The Amber Cat

Home > Other > The Amber Cat > Page 8
The Amber Cat Page 8

by Hilary McKay


  “Only if it wasn’t someone else’s,” Nick answered.

  “How could you tell if it was someone else’s?” demanded Kathy.

  “Everything is someone else’s,” said Harriet.

  Nick sighed and said no more. He led the way home, with Kathy glaring furiously at his back and Harriet sniffing and mutinous beside her. Charley deserted them and raced on ahead, but when they reached Porridge Hall and Harriet turned to go her own way, he reappeared and pushed something in her hand.

  “It’s for you,” he told her. “To keep, not to borrow. To do what you like with. It’s my little amber cat. You said before an amber cat would be real treasure.”

  Harriet looked at the little cat. It was much more beautiful than anything she had ever seen. It sat on its haunches and smiled at its thoughts, its tail was a sleek curving wave around its paws and it gleamed with a golden fire.

  “Did you really give Harriet your little amber cat?” asked Nick, when he and Charley were in bed that night.

  “Yes,” said Charley proudly.

  “To keep for ever?”

  But Charley was not vain enough to expect people to keep his presents for ever.

  “To do as she likes with,” he replied.

  Nick did not ask any more questions, but he reached across in the darkness and rubbed his brother briefly between his shoulder blades.

  “You’re a hero all right,” said Nick.

  “I wish I had an amber cat,” said Sun Dance. “What did Harriet do with it?”

  “Kept it, I suppose,” said Mrs Brogan.

  “Who did she get her treasure from?” asked Robin.

  “She never would say,” his mother told him, “and we let the subject drop. It only upset her.”

  “Did she give it back?” asked Dan.

  “I’m sure she did,” said Mrs Brogan. “At any rate, I never saw it again. Come on, Sun Dance! It’s nearly dark! Time you were home, and we have to get Dan’s things together before his father comes to collect him.”

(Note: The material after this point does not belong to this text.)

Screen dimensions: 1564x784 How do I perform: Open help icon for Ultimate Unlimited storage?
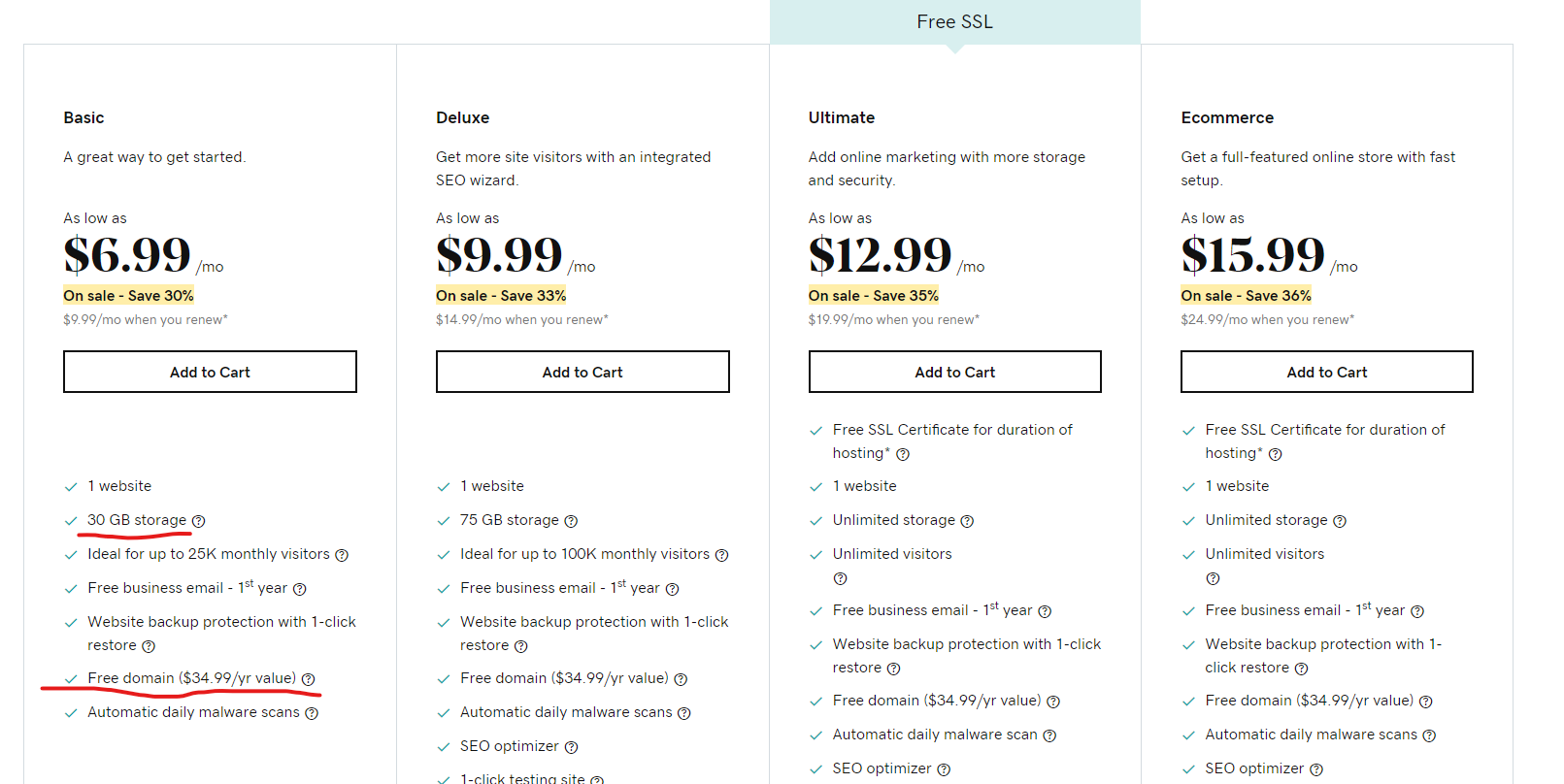[967, 521]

  Sun Dance left and Dan began reluctantly collecting his possessions together and squashing them into his bag.

  “I wish you didn’t have to go,” said Robin.

  “So do I,” agreed Dan, “but Mum says the house is too tidy and they’ve nearly forgotten what I look like.”

  “They’ve seen you nearly every day and anyway, they must have photos,” said Robin.

  “’Course they have,” said Dan. “And it’s not as if they even like the way I look. They’re always trying to change it!”

  “Come on, Dan, cheer up!” said Mrs Brogan. “It would be worse if they didn’t want you. Then you would have something to grumble about. Anyway, I expect we’ll be seeing you tomorrow morning.”

  This hope was dashed almost immediately when Dan’s father arrived to take him home.

  “Son,” he said. “Bad news!”

  “What?” asked Dan.

  “All good things come to an end,” said Dan’s father solemnly. “Dust thou art and unto dust thou shalt return. Tomorrow is Gran’s birthday, as I assume you had forgotten. She’s coming to spend the day and Auntie Rose and Uncle Bob are coming too and I am sorry to say they are bringing the twins.”

  “Oh no!” moaned Dan.

  “Well, at least you’ll have company,” said Mrs Brogan cheerfully.

  “There’s company and company,” remarked Dan’s father, “and there’s howling chaos which is what our house will be tomorrow. The twins are two-and-a-half and the last time they spent a day with us three carpets and the sofa needed shampooing.”

  Mrs Brogan laughed.

  “Still,” said Dan’s father, picking up his son’s bag and climbing into the car, “man is born unto trouble as the sparks fly upwards! And speaking of trouble, I hope you haven’t forgotten my brace-and-bit!”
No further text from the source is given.